**Short task**
Render every line of the rows below as a JSON list of strings, one string per line, omitting blank lines. Leave the pictures out.

— Begin Given records —

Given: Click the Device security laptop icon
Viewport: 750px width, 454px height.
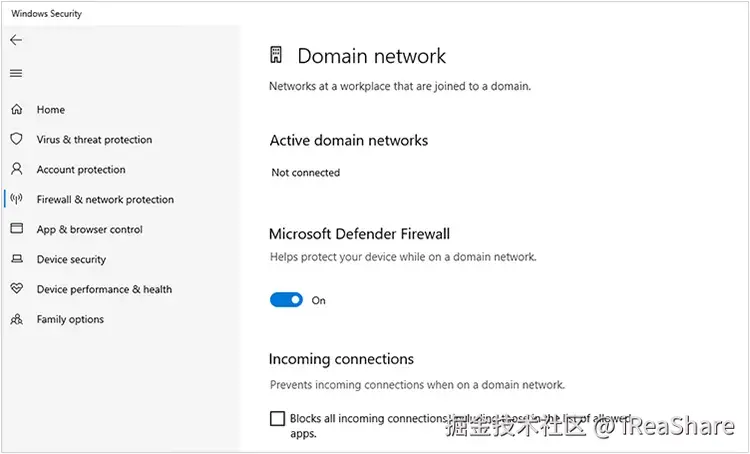Looking at the screenshot, I should (x=16, y=260).
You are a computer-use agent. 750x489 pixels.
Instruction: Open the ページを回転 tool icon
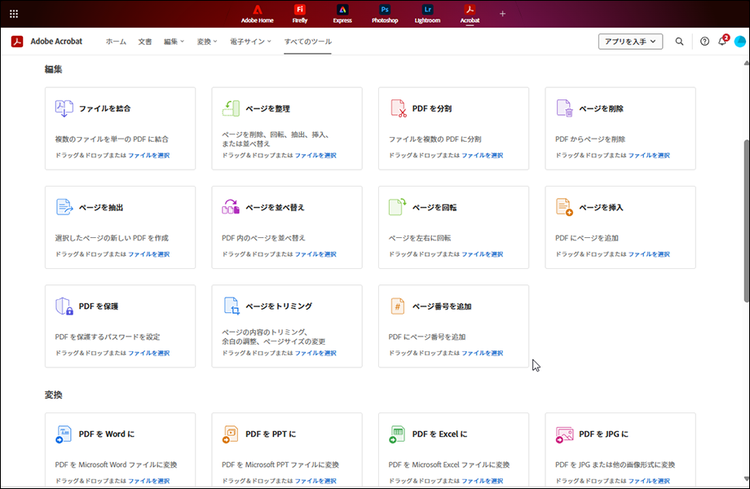(x=398, y=207)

— End Given records —

**Written solution**
[
  "Given: Click the Device security laptop icon",
  "Viewport: 750px width, 454px height.",
  "Looking at the screenshot, I should (x=16, y=260).",
  "You are a computer-use agent. 750x489 pixels.",
  "Instruction: Open the ページを回転 tool icon",
  "(x=398, y=207)"
]